In 1794, during the wars with Italy, Napoleon, who was then just a general in the revolutionary army, stayed in Nice.
Nice at that time was part of the kingdom of Sardinia and had just been invaded by French troops.
For that occasion, the general Bonaparte was accommodated by the Count Laurenti at the 6 of the present street Bonaparte.
The legend says that the impetuous general met regularly the Count's daughter in his garden and that he had to jump of fences to avoid being caught.
Ever since that time the gardens have been labeled Bonaparte's gardens.
Today only accessible through L'Abeille.
L'Abeille appeared as the natural allegory of the surroundings. A crossroad between its history and the times we live in.
Napoleon chose the bee (l'abeille) as the symbol of his armorial bearings.

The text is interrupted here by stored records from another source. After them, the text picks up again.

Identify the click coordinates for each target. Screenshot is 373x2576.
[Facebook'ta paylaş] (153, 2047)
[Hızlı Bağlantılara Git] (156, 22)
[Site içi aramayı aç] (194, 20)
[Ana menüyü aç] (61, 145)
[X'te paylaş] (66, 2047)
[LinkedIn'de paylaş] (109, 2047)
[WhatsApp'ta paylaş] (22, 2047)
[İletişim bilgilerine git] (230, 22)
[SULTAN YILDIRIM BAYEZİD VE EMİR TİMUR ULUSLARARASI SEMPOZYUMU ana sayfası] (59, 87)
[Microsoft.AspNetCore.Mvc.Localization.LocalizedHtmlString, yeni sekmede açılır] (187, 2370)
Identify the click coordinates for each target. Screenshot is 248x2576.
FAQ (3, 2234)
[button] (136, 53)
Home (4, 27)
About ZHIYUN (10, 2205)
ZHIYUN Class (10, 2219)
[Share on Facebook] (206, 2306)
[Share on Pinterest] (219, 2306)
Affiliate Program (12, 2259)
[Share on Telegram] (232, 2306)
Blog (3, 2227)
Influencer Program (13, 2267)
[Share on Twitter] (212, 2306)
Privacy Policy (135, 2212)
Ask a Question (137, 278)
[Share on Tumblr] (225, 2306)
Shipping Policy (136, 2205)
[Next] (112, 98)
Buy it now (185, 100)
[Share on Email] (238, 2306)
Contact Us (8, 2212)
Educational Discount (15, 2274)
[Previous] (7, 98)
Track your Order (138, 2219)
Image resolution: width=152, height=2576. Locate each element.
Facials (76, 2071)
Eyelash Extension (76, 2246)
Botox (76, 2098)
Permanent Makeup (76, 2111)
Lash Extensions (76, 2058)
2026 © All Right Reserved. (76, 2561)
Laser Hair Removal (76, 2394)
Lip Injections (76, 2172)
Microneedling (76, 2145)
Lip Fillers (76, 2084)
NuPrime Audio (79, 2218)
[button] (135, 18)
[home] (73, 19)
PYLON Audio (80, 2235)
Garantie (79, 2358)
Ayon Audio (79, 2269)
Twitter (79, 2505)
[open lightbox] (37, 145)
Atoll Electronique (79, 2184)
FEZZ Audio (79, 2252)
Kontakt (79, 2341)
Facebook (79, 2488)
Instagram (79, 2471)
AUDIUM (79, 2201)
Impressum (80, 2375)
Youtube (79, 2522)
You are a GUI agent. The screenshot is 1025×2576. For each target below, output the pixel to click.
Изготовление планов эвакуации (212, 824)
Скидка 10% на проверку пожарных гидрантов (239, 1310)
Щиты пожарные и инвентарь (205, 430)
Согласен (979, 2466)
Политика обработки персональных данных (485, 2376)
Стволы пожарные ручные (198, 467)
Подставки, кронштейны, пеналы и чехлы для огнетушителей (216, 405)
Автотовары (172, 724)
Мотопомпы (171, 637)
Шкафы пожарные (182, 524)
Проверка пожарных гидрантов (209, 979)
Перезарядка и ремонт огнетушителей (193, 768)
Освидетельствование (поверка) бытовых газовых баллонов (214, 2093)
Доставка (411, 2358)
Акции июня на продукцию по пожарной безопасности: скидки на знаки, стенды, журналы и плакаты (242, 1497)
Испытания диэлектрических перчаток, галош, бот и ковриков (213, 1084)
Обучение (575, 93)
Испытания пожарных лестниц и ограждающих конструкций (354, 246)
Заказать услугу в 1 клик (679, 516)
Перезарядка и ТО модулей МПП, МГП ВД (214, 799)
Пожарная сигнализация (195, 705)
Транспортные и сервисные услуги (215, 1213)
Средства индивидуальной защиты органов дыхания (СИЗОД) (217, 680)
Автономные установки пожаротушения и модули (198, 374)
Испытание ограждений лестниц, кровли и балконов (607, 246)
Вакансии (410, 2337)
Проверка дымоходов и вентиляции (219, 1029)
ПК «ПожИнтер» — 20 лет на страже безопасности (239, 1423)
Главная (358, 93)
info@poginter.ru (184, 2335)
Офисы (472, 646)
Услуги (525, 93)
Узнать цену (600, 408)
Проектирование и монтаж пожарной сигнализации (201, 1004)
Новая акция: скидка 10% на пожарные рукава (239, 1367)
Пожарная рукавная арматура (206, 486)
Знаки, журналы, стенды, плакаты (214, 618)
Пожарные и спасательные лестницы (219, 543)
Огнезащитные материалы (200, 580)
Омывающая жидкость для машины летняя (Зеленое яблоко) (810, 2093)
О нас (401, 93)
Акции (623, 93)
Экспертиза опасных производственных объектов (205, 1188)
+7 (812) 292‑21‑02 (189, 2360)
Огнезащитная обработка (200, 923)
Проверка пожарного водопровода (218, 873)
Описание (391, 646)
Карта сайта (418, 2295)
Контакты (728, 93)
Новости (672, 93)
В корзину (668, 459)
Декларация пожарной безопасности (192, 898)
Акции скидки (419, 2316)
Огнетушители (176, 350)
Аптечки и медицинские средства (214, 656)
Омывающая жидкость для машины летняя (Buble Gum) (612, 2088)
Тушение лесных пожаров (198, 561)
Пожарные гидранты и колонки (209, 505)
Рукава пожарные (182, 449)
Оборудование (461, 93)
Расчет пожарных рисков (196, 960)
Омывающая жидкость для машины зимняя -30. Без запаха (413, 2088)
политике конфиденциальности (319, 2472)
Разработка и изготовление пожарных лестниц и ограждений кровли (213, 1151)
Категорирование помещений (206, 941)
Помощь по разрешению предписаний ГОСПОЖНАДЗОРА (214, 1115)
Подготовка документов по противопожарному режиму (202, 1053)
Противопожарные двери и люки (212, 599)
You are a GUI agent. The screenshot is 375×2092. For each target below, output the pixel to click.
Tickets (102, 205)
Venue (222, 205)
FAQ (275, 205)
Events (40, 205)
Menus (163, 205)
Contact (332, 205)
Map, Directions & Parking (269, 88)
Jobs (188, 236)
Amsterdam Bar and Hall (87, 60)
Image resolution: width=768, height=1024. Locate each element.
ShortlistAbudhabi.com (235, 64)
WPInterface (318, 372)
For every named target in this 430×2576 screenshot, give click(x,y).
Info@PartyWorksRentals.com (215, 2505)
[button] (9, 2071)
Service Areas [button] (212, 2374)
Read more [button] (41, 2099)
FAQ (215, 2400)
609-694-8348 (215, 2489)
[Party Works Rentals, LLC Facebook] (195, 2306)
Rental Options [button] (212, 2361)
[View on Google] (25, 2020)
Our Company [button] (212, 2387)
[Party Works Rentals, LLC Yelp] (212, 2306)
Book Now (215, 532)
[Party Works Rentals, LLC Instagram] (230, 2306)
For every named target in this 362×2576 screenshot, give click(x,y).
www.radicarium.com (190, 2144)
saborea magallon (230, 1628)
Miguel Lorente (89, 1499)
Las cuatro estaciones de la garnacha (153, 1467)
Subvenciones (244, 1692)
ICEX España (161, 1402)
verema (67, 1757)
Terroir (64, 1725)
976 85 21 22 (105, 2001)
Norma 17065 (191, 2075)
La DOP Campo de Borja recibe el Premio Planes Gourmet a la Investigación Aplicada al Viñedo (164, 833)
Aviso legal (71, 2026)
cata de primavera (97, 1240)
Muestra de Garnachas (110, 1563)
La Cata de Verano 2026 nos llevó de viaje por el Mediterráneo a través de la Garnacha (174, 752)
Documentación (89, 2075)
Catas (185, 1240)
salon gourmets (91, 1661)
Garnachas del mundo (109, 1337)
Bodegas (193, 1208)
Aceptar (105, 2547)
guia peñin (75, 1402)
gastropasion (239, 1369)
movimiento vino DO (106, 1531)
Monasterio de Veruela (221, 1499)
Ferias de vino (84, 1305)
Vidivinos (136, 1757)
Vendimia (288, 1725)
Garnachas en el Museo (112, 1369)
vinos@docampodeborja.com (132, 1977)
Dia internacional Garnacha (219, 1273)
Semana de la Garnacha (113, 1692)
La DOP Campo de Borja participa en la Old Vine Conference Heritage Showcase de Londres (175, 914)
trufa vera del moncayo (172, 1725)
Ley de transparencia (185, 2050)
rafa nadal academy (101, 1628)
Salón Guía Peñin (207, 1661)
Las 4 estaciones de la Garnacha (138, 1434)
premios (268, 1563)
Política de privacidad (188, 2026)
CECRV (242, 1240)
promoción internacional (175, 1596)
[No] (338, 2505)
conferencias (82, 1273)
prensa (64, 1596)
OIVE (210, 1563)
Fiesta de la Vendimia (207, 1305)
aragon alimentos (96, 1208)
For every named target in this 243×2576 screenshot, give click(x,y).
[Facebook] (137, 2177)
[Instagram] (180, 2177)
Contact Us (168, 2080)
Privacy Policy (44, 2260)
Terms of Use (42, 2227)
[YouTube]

Associated with immortality and resurrection, it is for him a way to consolidate his dynasty and to break away with the Lis flower, symbol of the monarchy.
It was the symbol of Merovingian kings, first French royal dynasty.
That way, Napoleon, for his coronation, had made embroidered his imperial coat with 1500 golden bees, discovered in the tomb of Childeric the 1st, Clovis' father.
During the First Empire, he imposes 3 golden bees as Nice's new armorial bearings (replacing the eagles of the traditional armorial bearings).
As a change of perspective, the bee (l'abeille) has become today a symbol of ecology and sustainable development.
Endangered species, it is an excellent indicator of the ecosystem's balance.
Pollinating insects, we consider today that one third of our food is made possible thanks to them.
Today threatened by pesticides and human activity, they are the symbol of the struggle for environment's protection and healthy food.
Everything that the bee (l'abeille) does and produces is useful and is an example of sustainable development.
And we clearly follow that approach.
L'Abeille is first of all the fruit of experience. Travelers' experience.
To reduce its drawbacks, everything has been thought of to made the stay of its guests as fluid and as pleasant as possible.
Early arrival, late night flight? We have thought about everything.
Digit lockers are available for our guest to stock their luggage.
And, if you need it, a bathroom with an Italian shower is available on the ground floor to freshen up after or before a long flight.
100% Digital and anchored in our time, L'Abeille has installed electronic locks on each of its 9 apartments.
The access to the apartments is possible through the Simons Voss system, with an opening of the doors thanks to an application on smart phone.
The construction project in a historic district of the city of Nice was a challenge: to use a contemporary and innovative language, while respecting the existing building.
Our L’Abeille project is one of the first wooden frame buildings in the Port of Nice district.
Creating a two-storey building for nine apartments in a central, dynamic neighborhood was an aesthetic challenge that required a bold response.
The choice of wooden construction blends our sustainable development approach with respect for the stone foundation of the building.
The street façade is punctuated by bow windows : a feature borrowed from Anglo-Saxon countries that bathe the apartments in light.
L'Abeille (that's French for bee) is an ecoresponsible building comprising nine apartments, all different, and combining architectural vision, graphics and decorative features.
The industrious bee wastes nothing over its life cycle and its example helped us to frame our approach: reuse of materials from the existing building was an obvious choice.
The pink marble of the 1930s facade now serves as a setting for the bow windows, with the stone tiles of the former ground floor giving a graphic touch to the new waiting area.
Similarly, the "His Master’s Voice" sign (of the HMV music label), formerly enthroned on the old storefront, has now become a decorative element of the porch.
L’Abeille project also makes a statement about what is essential: raw materials left visible (concrete, beams and joinery, ironwork) highlight the architectural and aesthetic choices.
With sustainable development as the watchword for the project, we naturally sought local skills to take up this exciting challenge. It was a winning bet, in both terms of craftsmanship and use of regional materials.
Ultimately, L’Abeille attempts to answer the question: what, basically, is Design?
For us, the answer was obvious: Design is, above all, about how we live. It is about appropriating novel living spaces (The Alcove, the Nest, the bow windows) that allow you, for the time you are our guest, to feel at home while enjoying a new experience.